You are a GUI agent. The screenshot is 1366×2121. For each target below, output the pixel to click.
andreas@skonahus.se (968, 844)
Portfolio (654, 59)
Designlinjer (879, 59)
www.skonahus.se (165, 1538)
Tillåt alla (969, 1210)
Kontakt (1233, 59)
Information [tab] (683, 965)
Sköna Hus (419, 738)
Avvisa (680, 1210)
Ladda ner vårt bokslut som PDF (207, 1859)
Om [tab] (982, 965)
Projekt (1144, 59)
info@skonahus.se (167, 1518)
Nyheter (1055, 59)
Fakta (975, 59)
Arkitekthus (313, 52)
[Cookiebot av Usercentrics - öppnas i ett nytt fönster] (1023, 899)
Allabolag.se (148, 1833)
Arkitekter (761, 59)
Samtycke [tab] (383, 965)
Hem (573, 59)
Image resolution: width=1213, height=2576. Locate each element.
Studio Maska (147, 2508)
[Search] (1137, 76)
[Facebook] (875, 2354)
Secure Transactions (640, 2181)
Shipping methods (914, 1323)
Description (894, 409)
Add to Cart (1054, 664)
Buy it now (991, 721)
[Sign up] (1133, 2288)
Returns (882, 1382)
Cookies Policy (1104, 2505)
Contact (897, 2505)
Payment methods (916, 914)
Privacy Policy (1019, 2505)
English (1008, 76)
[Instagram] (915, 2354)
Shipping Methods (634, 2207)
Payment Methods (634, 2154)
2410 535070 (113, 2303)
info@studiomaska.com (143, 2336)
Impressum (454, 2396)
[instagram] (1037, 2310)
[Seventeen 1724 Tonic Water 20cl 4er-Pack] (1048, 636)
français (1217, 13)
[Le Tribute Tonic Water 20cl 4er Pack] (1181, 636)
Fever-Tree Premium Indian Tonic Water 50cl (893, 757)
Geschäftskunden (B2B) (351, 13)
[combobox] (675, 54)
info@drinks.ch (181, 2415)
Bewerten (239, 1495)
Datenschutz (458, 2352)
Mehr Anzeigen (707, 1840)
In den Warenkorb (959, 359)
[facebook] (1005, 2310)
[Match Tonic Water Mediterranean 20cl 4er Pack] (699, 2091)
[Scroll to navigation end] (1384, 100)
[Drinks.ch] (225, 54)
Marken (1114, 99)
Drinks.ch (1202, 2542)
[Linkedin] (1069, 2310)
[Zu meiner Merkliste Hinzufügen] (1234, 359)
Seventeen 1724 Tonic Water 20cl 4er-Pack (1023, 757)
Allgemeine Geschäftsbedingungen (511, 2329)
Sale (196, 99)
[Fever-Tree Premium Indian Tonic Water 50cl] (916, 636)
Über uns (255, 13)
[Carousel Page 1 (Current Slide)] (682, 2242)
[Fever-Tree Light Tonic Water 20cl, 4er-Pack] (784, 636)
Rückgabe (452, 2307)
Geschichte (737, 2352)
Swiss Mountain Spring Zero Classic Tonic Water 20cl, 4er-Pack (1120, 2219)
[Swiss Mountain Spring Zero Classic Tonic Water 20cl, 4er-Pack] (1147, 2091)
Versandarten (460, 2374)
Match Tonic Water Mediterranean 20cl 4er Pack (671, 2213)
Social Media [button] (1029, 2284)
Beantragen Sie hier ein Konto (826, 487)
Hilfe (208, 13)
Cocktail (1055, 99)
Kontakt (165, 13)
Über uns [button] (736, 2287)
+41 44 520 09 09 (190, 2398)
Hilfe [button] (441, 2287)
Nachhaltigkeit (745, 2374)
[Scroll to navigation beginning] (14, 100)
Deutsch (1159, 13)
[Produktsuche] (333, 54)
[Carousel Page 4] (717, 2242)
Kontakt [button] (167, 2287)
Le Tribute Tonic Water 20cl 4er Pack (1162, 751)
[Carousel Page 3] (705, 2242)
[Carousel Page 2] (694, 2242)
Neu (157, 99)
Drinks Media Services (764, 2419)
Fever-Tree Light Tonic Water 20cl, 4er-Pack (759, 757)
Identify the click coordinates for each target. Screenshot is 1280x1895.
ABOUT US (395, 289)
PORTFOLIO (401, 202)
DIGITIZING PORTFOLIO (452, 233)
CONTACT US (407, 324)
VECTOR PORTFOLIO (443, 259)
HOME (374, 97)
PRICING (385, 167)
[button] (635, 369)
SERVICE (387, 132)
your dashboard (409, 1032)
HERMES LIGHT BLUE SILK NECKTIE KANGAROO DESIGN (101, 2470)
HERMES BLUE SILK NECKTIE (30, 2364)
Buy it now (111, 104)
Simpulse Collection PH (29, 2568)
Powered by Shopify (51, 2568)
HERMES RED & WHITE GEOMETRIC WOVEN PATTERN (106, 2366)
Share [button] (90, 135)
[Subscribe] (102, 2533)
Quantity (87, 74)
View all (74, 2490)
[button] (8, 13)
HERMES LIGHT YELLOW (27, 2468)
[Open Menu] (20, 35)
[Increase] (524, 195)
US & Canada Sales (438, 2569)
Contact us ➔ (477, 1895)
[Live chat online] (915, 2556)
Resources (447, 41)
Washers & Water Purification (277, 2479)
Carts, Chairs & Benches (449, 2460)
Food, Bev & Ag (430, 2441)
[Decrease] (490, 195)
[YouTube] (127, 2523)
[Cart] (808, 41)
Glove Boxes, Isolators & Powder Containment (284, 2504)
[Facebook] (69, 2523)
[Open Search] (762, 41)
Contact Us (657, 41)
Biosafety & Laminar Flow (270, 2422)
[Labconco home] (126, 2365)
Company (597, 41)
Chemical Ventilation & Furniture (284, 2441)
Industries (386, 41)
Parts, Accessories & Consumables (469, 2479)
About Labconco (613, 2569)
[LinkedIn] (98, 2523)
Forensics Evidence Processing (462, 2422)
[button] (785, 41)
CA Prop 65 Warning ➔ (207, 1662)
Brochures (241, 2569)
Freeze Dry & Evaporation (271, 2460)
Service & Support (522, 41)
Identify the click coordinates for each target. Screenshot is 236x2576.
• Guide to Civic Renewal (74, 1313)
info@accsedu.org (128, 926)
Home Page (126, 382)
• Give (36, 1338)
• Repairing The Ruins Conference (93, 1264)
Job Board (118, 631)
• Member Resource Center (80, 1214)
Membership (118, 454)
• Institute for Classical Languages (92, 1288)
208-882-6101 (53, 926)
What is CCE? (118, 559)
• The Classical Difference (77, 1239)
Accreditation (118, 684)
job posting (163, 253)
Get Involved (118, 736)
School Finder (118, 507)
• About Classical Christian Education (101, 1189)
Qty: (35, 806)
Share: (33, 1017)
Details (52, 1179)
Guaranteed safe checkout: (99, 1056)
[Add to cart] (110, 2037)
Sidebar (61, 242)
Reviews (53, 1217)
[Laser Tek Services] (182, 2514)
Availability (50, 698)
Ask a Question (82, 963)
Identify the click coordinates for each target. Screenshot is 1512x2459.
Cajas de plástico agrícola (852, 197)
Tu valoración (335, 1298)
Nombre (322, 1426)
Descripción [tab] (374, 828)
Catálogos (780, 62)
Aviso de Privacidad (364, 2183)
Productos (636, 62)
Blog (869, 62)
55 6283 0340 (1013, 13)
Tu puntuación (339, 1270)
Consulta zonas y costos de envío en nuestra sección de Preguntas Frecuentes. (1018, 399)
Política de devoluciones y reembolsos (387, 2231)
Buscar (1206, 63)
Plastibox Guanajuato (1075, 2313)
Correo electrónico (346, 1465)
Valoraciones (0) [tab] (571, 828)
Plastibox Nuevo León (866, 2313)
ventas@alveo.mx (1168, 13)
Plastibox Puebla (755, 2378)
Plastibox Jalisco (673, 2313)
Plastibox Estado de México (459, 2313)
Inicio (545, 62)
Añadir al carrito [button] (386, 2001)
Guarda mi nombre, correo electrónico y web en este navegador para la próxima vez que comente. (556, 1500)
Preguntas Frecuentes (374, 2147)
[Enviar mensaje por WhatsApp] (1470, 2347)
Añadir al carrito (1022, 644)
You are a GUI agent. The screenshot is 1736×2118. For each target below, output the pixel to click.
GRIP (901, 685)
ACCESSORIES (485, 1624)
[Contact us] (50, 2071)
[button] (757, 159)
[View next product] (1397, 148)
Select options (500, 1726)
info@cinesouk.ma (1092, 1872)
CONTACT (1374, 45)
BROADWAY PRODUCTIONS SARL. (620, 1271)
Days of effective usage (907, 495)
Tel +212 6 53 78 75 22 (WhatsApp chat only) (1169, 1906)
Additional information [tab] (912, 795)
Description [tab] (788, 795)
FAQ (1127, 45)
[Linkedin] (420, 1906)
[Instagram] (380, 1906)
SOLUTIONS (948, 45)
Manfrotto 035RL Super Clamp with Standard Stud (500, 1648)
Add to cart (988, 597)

GOAL OF THE EXERCISE
Of the entries listed above, reproduce only the lines starting at the line containing "Food, Bev & Ag (430, 2441)" and ending at the line containing "Biosafety & Laminar Flow (270, 2422)". Include both, exactly as they stand.

TASK SOLUTION
Food, Bev & Ag (430, 2441)
[Decrease] (490, 195)
[YouTube] (127, 2523)
[Cart] (808, 41)
Glove Boxes, Isolators & Powder Containment (284, 2504)
[Facebook] (69, 2523)
[Open Search] (762, 41)
Contact Us (657, 41)
Biosafety & Laminar Flow (270, 2422)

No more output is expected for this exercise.